Leave out the pictures and retype, exactly, the lines below from the line with "You are a computer-use" up to and including the line with "the リース期間 hours", nothing more.

──────── Working data ────────

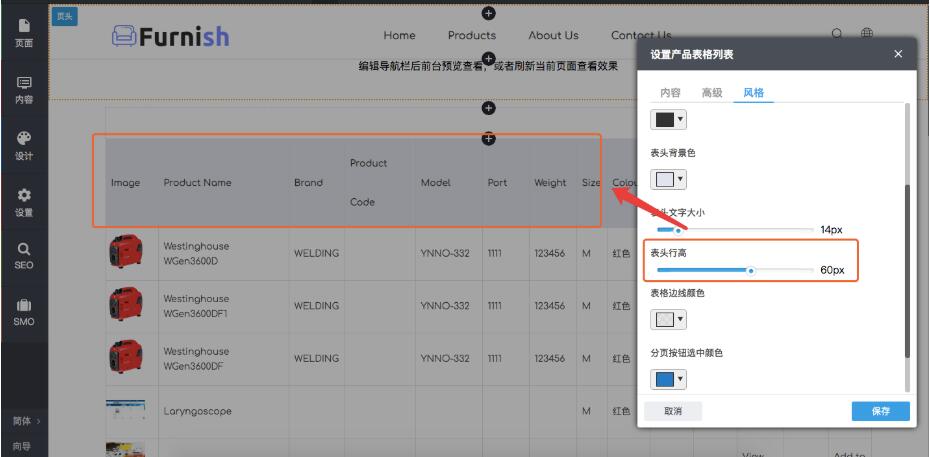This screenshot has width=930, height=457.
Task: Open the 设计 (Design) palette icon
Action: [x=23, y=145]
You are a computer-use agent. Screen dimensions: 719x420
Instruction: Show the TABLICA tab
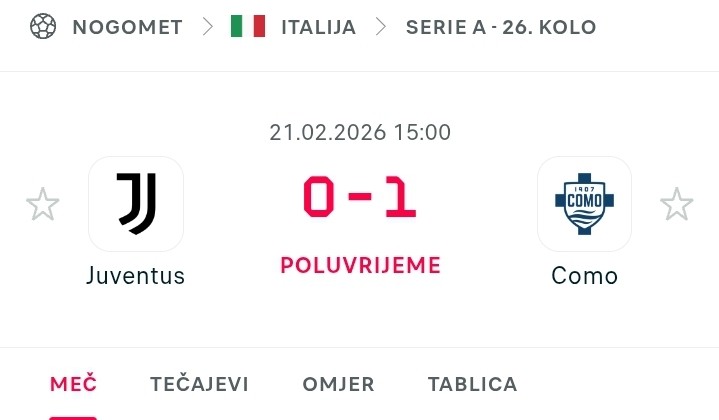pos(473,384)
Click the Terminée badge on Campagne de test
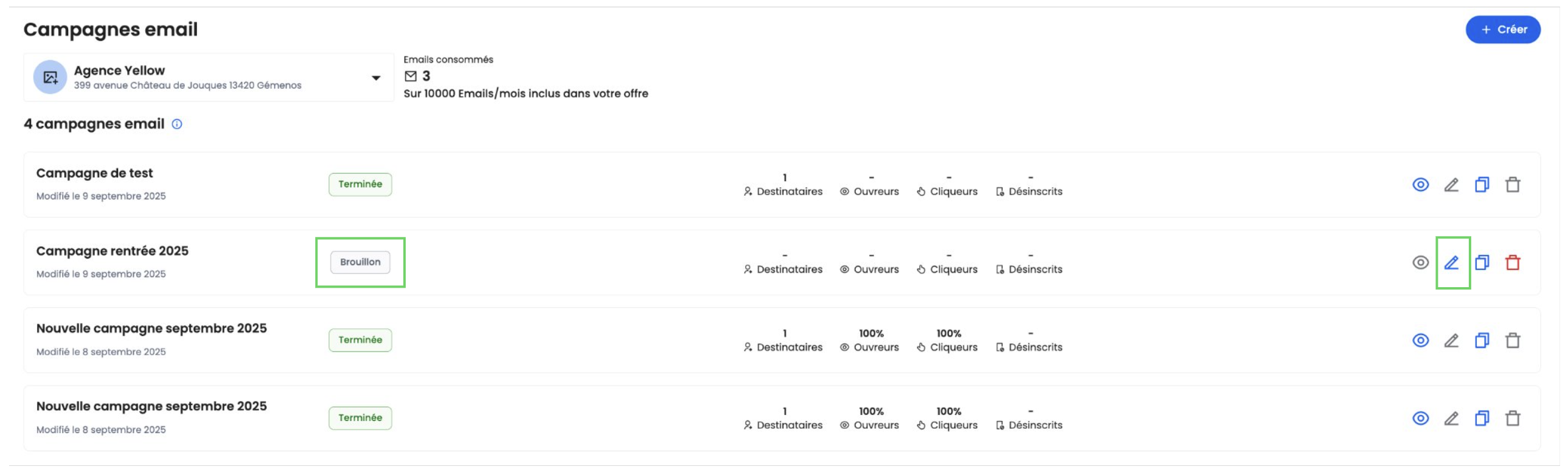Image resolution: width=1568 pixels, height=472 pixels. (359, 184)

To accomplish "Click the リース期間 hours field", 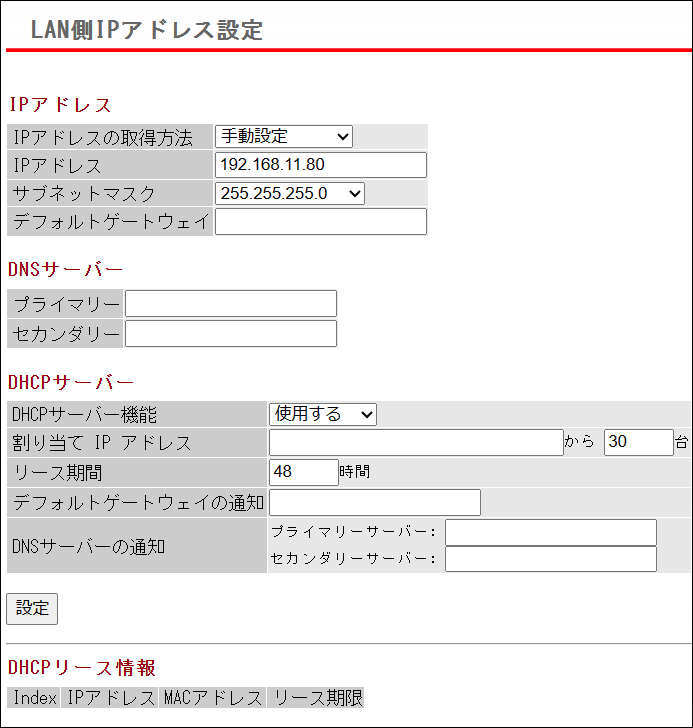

────────
──────── Working data ────────

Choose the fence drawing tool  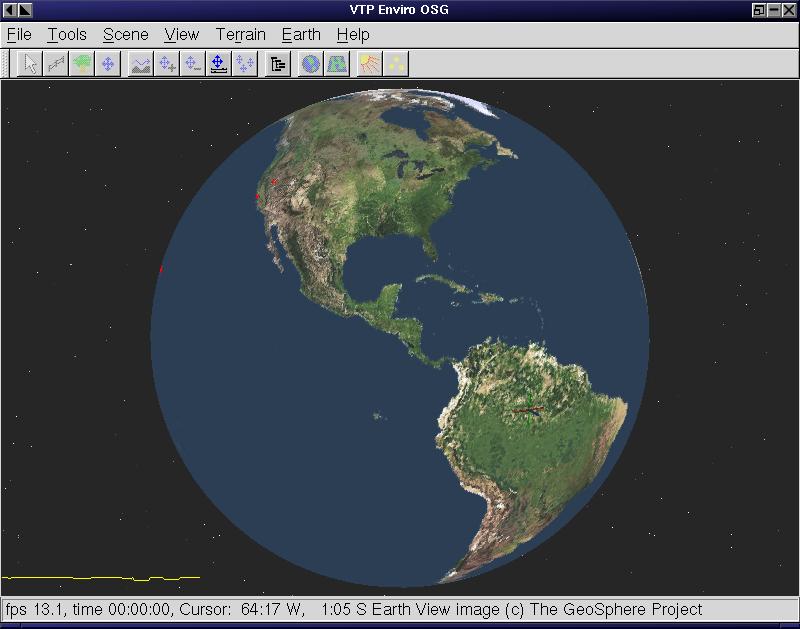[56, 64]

────────

**Written response**
You are a computer-use agent. Screen dimensions: 719x420
Instruction: Show the TABLICA tab
pos(473,384)
Click the Terminée badge on Campagne de test
Image resolution: width=1568 pixels, height=472 pixels. (359, 184)

To accomplish "Click the リース期間 hours field", 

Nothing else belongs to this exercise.